[FX3] Commits on DMA MANUAL_OUT channel sometimes do not fire off CY_U3P_DMA_CB_CONS_EVENT callback | Cypress Semiconductor
[FX3] Commits on DMA MANUAL_OUT channel sometimes do not fire off CY_U3P_DMA_CB_CONS_EVENT callback
Could anyone tell me what conditions might cause a DMA buffer committed on a MANUAL_OUT channel to get "stuck" and never fire off a CY_U3P_DMA_CB_CONS_EVENT callback?
Are there any ways I can fetch some detailed information about what's going on with a commited DMA buffer, or determine what's being waited on?
Here's a little more context on the situation...
The firmware I'm working on has an IN/OUT endpoint pair, which uses DMA_MANUAL_OUT/IN channels, respectively. This code is similar to the BulkSrcSink example in terms of configuring these endpoints and DMA channels, as well as receiving/sending data.

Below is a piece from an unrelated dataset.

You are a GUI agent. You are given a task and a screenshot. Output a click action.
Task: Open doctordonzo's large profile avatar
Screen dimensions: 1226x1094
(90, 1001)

This has been working quite well for a while now on some machines, but it appears that running on some faster hosts bring the issue to light. When I moved from an older AMD Linux host using the NEC/Renesas chipset to an i7 Windows 7 machine using an Intel XHCI controller, I see started seeing this occur within the first few transfers.
On my Linux box, I found that I'm able to reproduce this by running a program that fires off a lot of back-to-back requests. It's still a hunch that I'm still working to verify, but I'm wondering if the important difference here is inter transfer arrival time.

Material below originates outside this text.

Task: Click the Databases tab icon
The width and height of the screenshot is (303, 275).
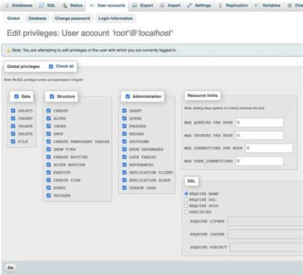Action: (x=6, y=6)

These endpoints implement a fairly straight-forward control protocol using bulk tranfers:
- The host sends control message to OUT EP, and then begins waiting for ACK on the IN EP
- The FX3 receives a CY_U3P_DMA_CB_PROD_EVENT, and copies DMA buffer data to a FIFO, and then calls CyU3PDmaChannelDiscardBuffer().
- A worker thread will then later dequeue the control request from a FIFO, process it, and then craft an ACK message
- The worker then sends the ACK back the host via the OUT EP:
- First, a buffer is obtained via CyU3pDmaChannelGetBuffer
- ACK data is then copied into the buffer. The data length is guarenteed to be <= the DMA buffer size.
- The buffer is committed via CyU3PDmaChannelCommitBuffer()
- The worker then waits for a max of N seconds (e.g., 5) for the associated CY_U3P_DMA_CB_CONS_EVENT to occur, or reports an error upon timeout.
To verify that the issue is the callback not firing, as opposed to a defect in the worker's "waiting", I've tried a few different approaches, including adding a debug print to the callback, having the callback toggle a global, and setting a breakpoint in the callback (debugging with gdb and a JLink).
I've ensured that the return values of all Cypress API calls are checked -- all are returning success for configurations and operations associated with committing the buffers.
When I get into this situation where a committed buffer becomes locked up, CyU3PDmaChannelGetStatus() reports that the channel is CY_U3P_DMA_ACTIVE, and the conXferCount is generally some reasonable value.
I've tested this out with both SDK 1.2.3 and 1.3 -- as expected, both behave identically.